-- Opening Marker --

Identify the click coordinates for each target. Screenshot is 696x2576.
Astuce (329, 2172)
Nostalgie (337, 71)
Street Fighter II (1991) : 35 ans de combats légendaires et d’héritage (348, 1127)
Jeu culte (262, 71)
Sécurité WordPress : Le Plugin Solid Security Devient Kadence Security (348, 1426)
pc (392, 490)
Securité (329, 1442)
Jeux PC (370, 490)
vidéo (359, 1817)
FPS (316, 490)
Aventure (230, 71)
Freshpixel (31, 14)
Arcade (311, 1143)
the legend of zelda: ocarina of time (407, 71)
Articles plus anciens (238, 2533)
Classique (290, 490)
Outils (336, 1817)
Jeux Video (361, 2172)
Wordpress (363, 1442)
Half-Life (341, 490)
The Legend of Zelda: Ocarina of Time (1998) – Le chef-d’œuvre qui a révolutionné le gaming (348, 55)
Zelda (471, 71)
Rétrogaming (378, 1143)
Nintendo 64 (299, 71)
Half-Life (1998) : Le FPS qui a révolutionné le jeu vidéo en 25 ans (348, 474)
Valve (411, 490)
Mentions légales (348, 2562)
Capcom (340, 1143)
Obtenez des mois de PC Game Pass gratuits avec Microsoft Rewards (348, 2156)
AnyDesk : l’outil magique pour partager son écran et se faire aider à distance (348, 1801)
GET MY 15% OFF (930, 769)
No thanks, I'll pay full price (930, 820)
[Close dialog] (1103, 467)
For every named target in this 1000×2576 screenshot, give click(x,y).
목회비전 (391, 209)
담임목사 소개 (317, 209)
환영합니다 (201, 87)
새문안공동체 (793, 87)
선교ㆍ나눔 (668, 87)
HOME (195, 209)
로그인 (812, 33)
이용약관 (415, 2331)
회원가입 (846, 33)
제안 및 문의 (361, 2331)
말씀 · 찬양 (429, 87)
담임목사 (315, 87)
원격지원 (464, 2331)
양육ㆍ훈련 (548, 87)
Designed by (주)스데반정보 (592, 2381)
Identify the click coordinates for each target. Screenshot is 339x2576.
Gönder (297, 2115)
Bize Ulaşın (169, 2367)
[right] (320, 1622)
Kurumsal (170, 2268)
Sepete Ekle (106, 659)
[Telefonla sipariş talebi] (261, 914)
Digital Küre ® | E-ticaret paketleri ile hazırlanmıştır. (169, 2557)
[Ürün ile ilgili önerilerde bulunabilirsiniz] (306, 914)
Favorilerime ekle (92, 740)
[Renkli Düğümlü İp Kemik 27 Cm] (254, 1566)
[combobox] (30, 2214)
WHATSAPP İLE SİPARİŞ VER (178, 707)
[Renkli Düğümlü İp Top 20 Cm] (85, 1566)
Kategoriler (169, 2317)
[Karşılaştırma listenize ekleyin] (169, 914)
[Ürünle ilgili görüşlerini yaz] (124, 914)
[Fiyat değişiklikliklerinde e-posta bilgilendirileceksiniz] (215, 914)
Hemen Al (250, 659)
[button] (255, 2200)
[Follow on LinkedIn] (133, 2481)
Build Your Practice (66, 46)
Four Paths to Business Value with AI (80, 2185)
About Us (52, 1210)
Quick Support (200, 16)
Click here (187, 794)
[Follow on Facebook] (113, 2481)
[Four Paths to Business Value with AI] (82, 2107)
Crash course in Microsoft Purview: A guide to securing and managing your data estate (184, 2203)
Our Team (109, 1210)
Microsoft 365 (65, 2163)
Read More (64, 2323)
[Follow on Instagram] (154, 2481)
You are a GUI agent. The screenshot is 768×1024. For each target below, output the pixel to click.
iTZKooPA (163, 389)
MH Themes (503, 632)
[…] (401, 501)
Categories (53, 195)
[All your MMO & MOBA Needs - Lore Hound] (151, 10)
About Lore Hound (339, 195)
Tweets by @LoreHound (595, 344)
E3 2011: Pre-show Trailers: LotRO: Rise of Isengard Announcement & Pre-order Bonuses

-- Closing Marker --

▶ _EXERCISE OBJECTIVE_: Set the entries down again exactly, beginning with their first line and ending with the line that contains "Obtenez des mois"; omit all other lines.

▶ _RESULT_:
Identify the click coordinates for each target. Screenshot is 696x2576.
Astuce (329, 2172)
Nostalgie (337, 71)
Street Fighter II (1991) : 35 ans de combats légendaires et d’héritage (348, 1127)
Jeu culte (262, 71)
Sécurité WordPress : Le Plugin Solid Security Devient Kadence Security (348, 1426)
pc (392, 490)
Securité (329, 1442)
Jeux PC (370, 490)
vidéo (359, 1817)
FPS (316, 490)
Aventure (230, 71)
Freshpixel (31, 14)
Arcade (311, 1143)
the legend of zelda: ocarina of time (407, 71)
Articles plus anciens (238, 2533)
Classique (290, 490)
Outils (336, 1817)
Jeux Video (361, 2172)
Wordpress (363, 1442)
Half-Life (341, 490)
The Legend of Zelda: Ocarina of Time (1998) – Le chef-d’œuvre qui a révolutionné le gaming (348, 55)
Zelda (471, 71)
Rétrogaming (378, 1143)
Nintendo 64 (299, 71)
Half-Life (1998) : Le FPS qui a révolutionné le jeu vidéo en 25 ans (348, 474)
Valve (411, 490)
Mentions légales (348, 2562)
Capcom (340, 1143)
Obtenez des mois de PC Game Pass gratuits avec Microsoft Rewards (348, 2156)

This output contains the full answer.